FORM GR1268 Question 15

Question:
Let \(S,T,\) and \(U\) be nonempty sets, and let \(f:S\rightarrow T\) and \(g:T\rightarrow U\) be functions such that the function \(g\circ f:S\rightarrow U\) is one-to-one (injective). Which of the following must be true?

(A) \(f\) is one-to-one.
(B) \(f\) is onto.
(C) \(g\) is one-to-one.
(D) \(g\) is onto.
(E) \(g\circ f\) is onto.

Answer:
(A)

Answer Key:
"One-to-one" means no two elements in the domain maps to the same element in the target.
"Onto" means every element in the target is "hit" by at least one element in the domain.

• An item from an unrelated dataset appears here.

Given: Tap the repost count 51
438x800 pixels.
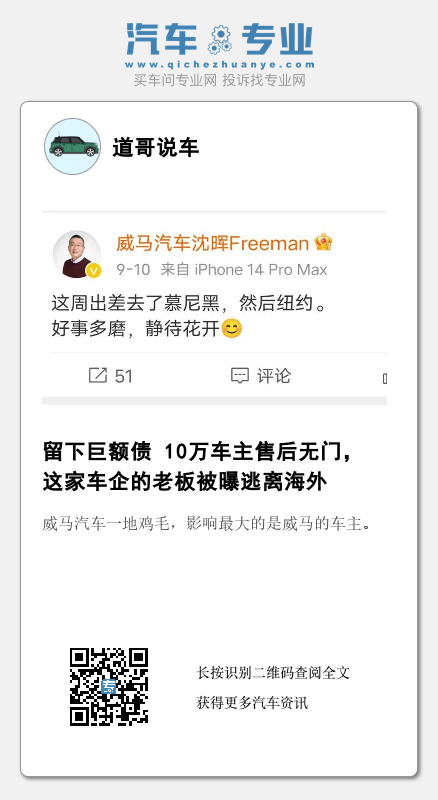Looking at the screenshot, I should (x=124, y=377).
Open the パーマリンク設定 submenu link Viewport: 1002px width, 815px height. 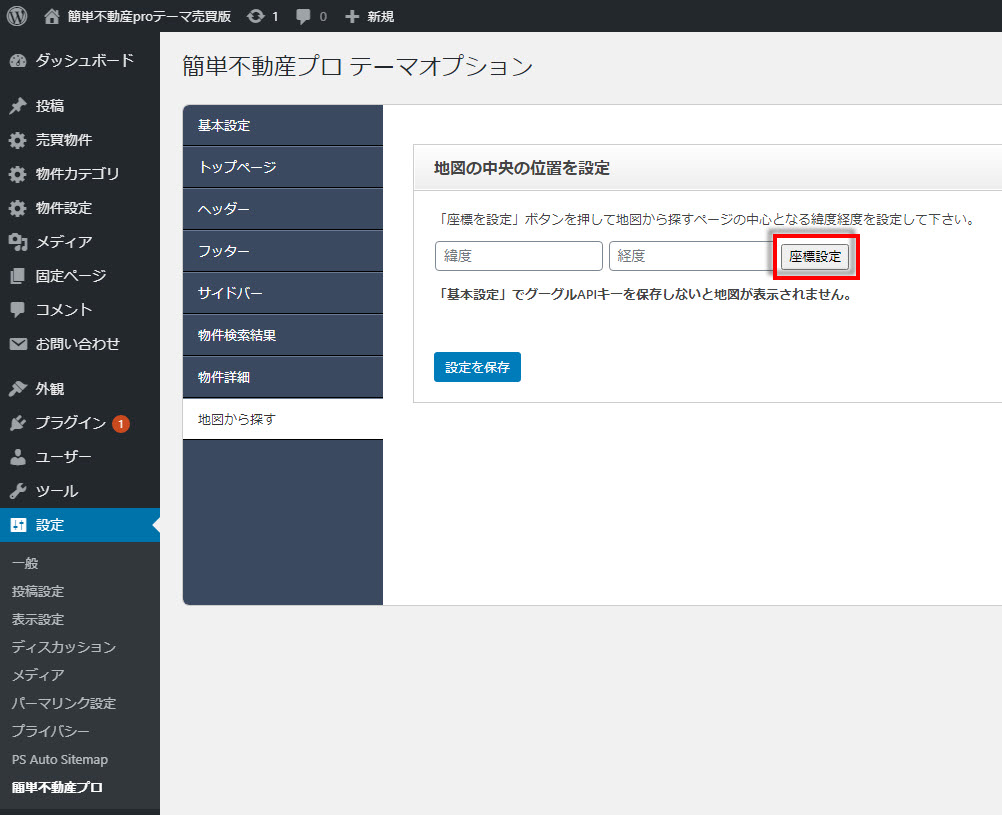click(64, 703)
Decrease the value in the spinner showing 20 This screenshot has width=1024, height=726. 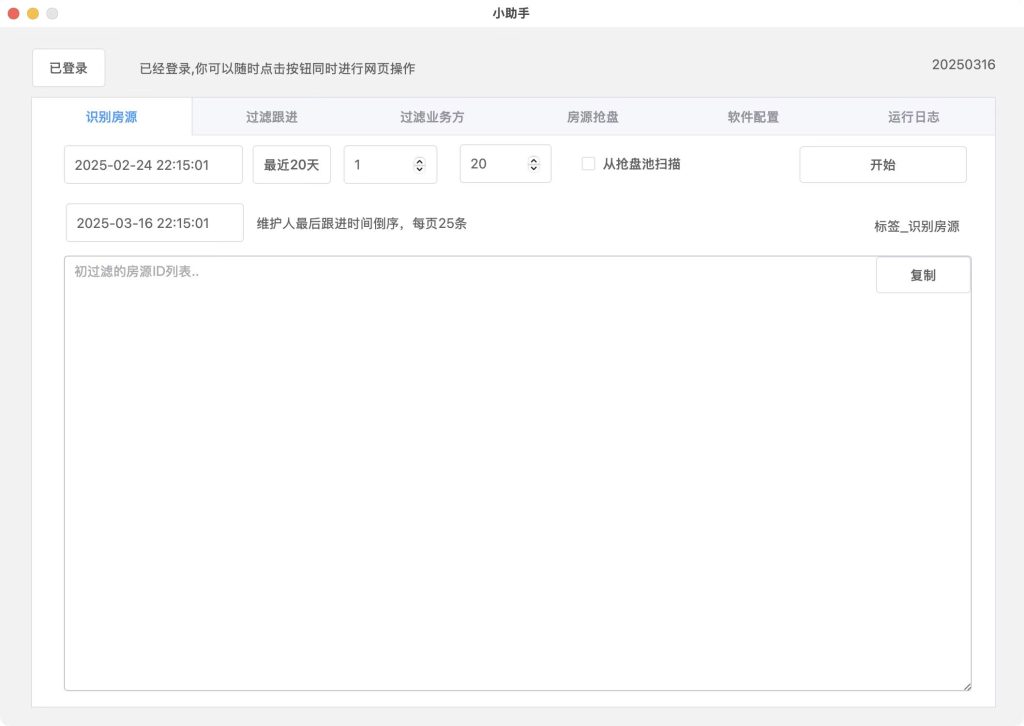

If \(f\) is not one-to-one, more than one elements in \(S\) map to the same element in \(T\) (through \(f\)), and therefore, they necessarily have to map to the same element in \(U\) (through \(g\)).
Then \(g\circ f\) cannot be one-to-one.

Below, I provide a counterexample for (B) through (E).

Let
\[\begin{align}
S &= \{1, 2\}\\
T &= \{a, b, c\}\\
U &= \{x, y, z\}.
\end{align}\]

Define \(f\) as follows:
\[\begin{align}
f(1)&=a\\
f(2)&=b.
\end{align}\]

Define \(g\) as follows:
\[\begin{align}
g(a)&=x\\
g(b)&=y\\
g(c)&=y.
\end{align}\]

Then \(g\circ f\) is defined as follows:
\[\begin{align}
g\circ f(1)&=g(f(1))=g(a)=x\\
g\circ f(2)&=g(f(2))=g(b)=y.
\end{align}\]
Thus, \(g\circ f\) is one-to-one.

\(f\) is not onto because no element in \(S\) maps to \(c\in T\).
\(g\) is not one-to-one because both \(b\) and \(c\) map to \(y\in U\).
\(g\) is not onto because no element in \(T\) maps to \(z\in U\).
\(g\circ f\) is not onto because no element in \(S\) maps to \(z\in U\).